In a study of thousands of construction company audited financial statements testing the profit projected on work in progress (WIP) reports over five years to the final reports of completed project profits, I found the average difference to be a little over 1% profit bleed. This suggests that industry-wide reported annual profits in any given year were likely overstated by more than a percent, which is huge when you consider that construction industry profits are low to begin with.

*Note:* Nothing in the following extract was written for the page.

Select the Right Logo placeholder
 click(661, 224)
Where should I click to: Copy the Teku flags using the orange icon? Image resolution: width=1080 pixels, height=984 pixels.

This "profit differential (bleed)" is one of the main causes of the frequent, sudden, catastrophic failure of construction concerns large and small, old, and new. The exaggeration of WIP profits is unfortunately too common and, for the most part, caused by misplaced optimism, unaware management and, in rare cases, deliberate deception. I probably don’t have to tell you that it is almost impossible for outside auditors to test WIP because they are not construction estimators, and by the time they are conducting an audit the projects are two or three months further along, making it just about impossible to verify the claimed percentage complete in prior months. To rectify this exposure, the responsibility for accurate timely WIP reporting should be assigned to the CFO who can then organize the reporting process to prevent the overstatement of WIP reporting which can, and often does, lead to fatal self-deception.
An Accurate Guide Not a Comfortable Cushion
The Work in Progress reports determine whether we are over-billed or under-billed on the jobs under way. This is an important piece of information that, if inaccurate, can make bank accounts looks good when most of the jobs are halfway to completion only to have profitability falls apart when several of the jobs simultaneously near completion. This can also explain why some projects run out of money before they get to the punch list. Not knowing where we stand on costs during progress creates cash flow problems that research shows often prove fatal.
Accounting for WIP
Accurate construction accounting depends on the correct calculation of over/under billings. On the balance sheet, over-billing is a short-term liability and under-billing is a short-term asset and if they are wrong the information is misleading.